• Task statement: Set down the whole listing below exactly, without pictures.

• Material for the task:
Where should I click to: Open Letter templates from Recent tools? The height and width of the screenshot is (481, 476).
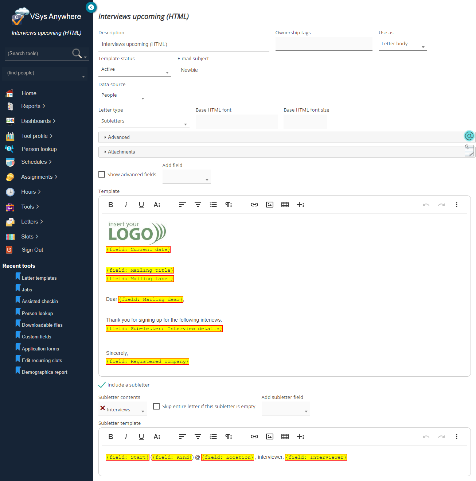39,278
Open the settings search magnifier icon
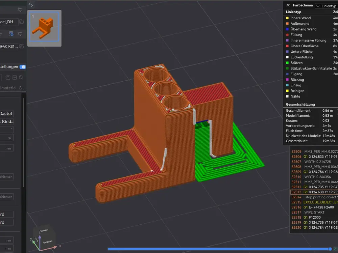This screenshot has height=253, width=338. pyautogui.click(x=21, y=78)
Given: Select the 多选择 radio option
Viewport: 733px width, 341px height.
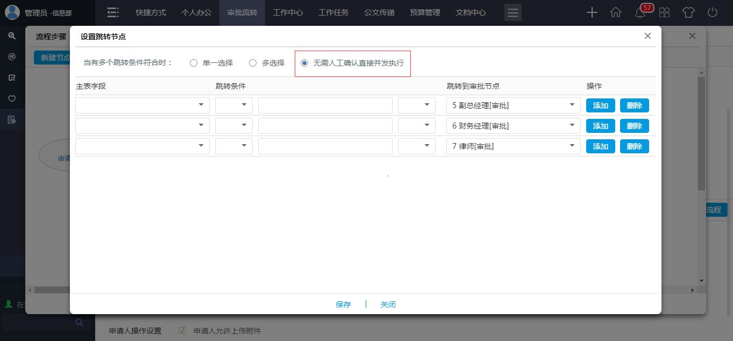Looking at the screenshot, I should (253, 63).
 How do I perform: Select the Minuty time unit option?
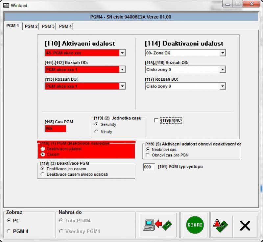96,132
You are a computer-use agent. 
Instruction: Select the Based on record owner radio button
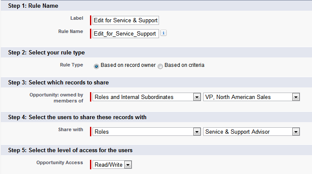96,66
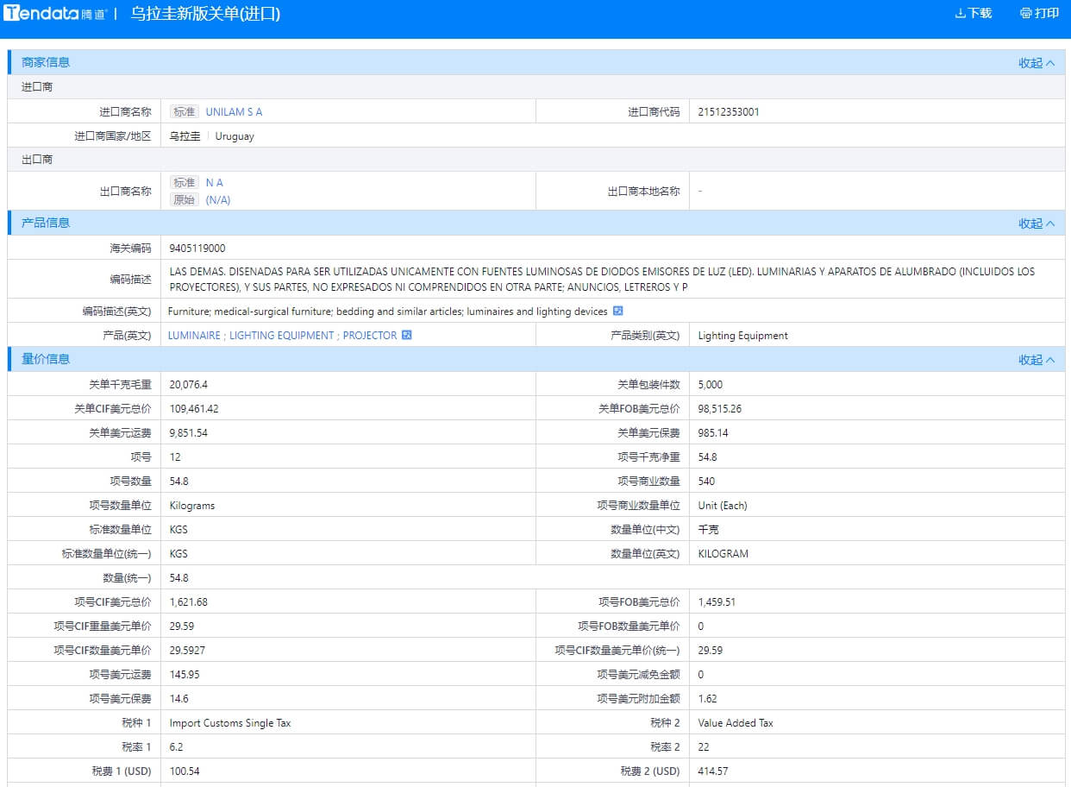Open importer link UNILAM S A

[x=234, y=112]
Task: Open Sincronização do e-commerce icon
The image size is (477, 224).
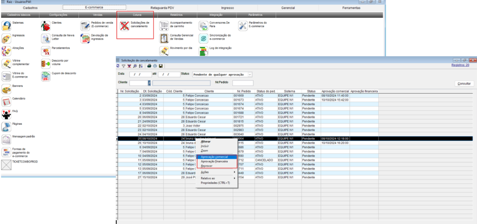Action: [203, 38]
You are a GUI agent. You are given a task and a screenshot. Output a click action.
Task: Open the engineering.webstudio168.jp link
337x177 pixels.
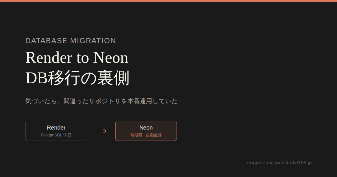(x=279, y=163)
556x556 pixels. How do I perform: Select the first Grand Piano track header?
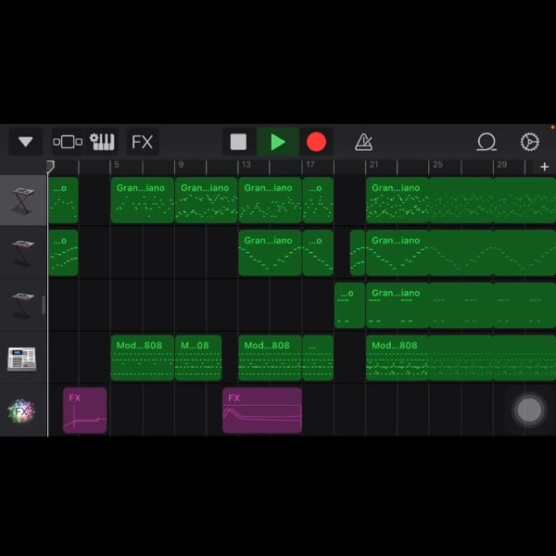pyautogui.click(x=22, y=200)
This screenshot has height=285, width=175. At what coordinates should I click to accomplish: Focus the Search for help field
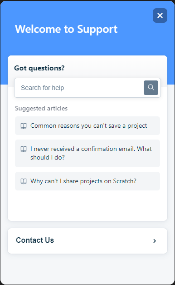[88, 88]
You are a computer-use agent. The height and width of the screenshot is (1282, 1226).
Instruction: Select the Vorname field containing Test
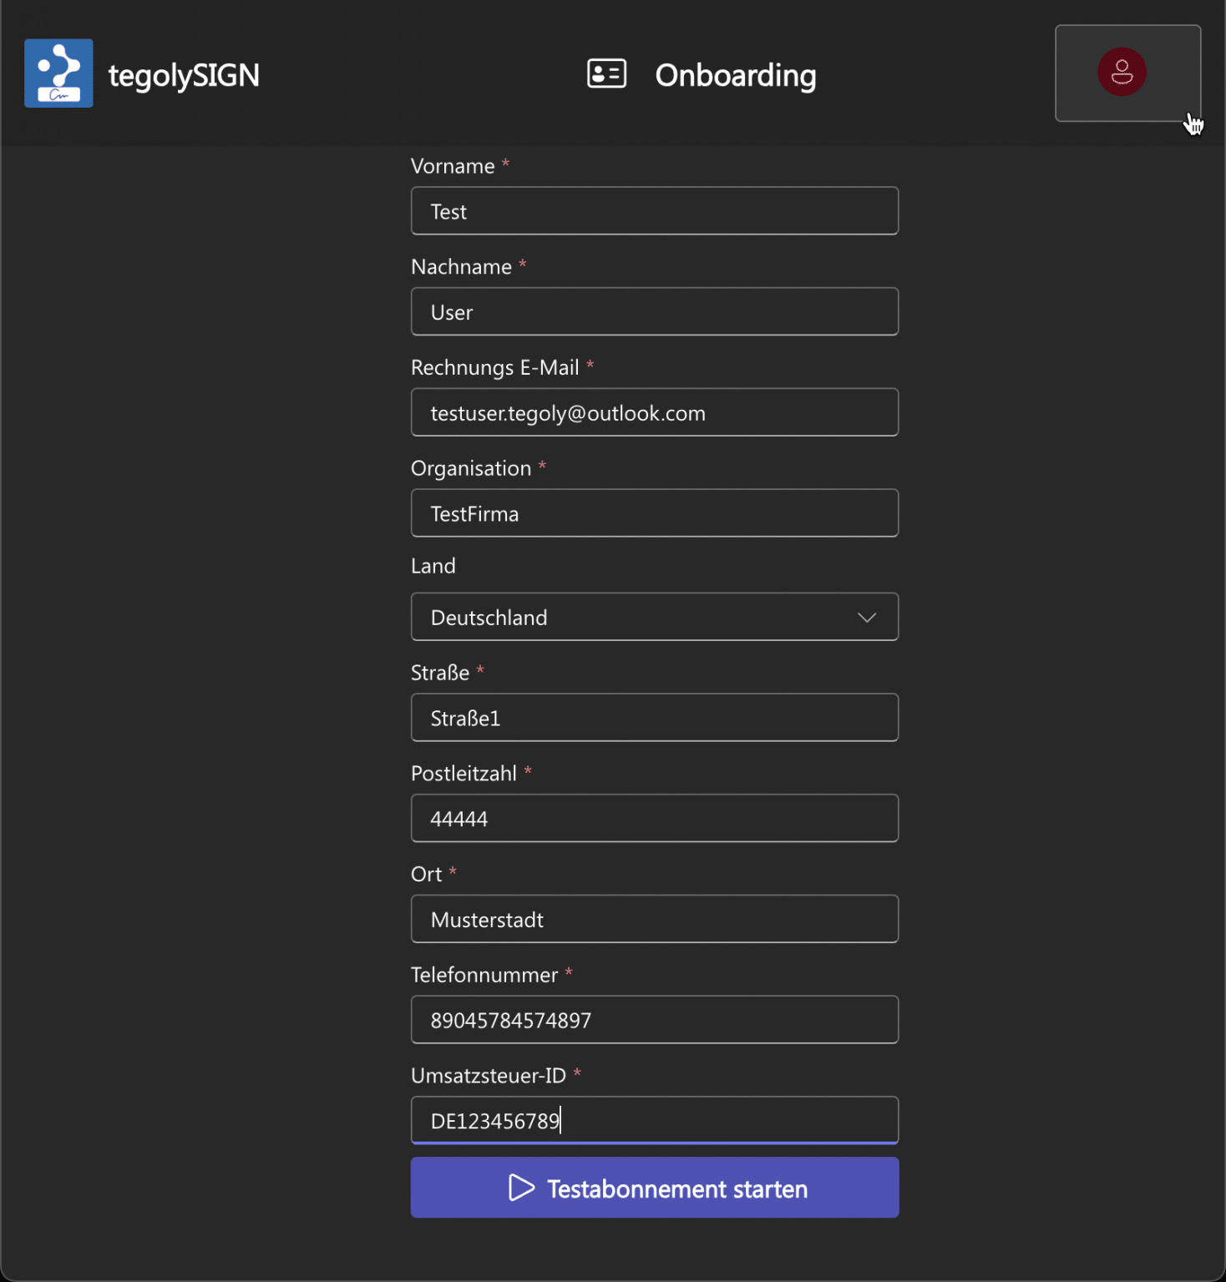point(654,211)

• Task result:
Where should I click to: Open Letter templates from Recent tools? The height and width of the screenshot is (481, 476).
39,278
Open the settings search magnifier icon
This screenshot has height=253, width=338. pyautogui.click(x=21, y=78)
Given: Select the 多选择 radio option
Viewport: 733px width, 341px height.
Looking at the screenshot, I should (253, 63).
 How do I perform: Select the Minuty time unit option?
96,132
You are a computer-use agent. 
Instruction: Select the Based on record owner radio button
96,66
Open importer link UNILAM S A

[x=234, y=112]
Task: Open Sincronização do e-commerce icon
The image size is (477, 224).
Action: [203, 38]
You are a GUI agent. You are given a task and a screenshot. Output a click action.
Task: Open the engineering.webstudio168.jp link
337x177 pixels.
(x=279, y=163)
556x556 pixels. How do I perform: Select the first Grand Piano track header?
pyautogui.click(x=22, y=200)
This screenshot has height=285, width=175. At what coordinates should I click to accomplish: Focus the Search for help field
[88, 88]
You are a computer-use agent. The height and width of the screenshot is (1282, 1226).
Instruction: Select the Vorname field containing Test
point(654,211)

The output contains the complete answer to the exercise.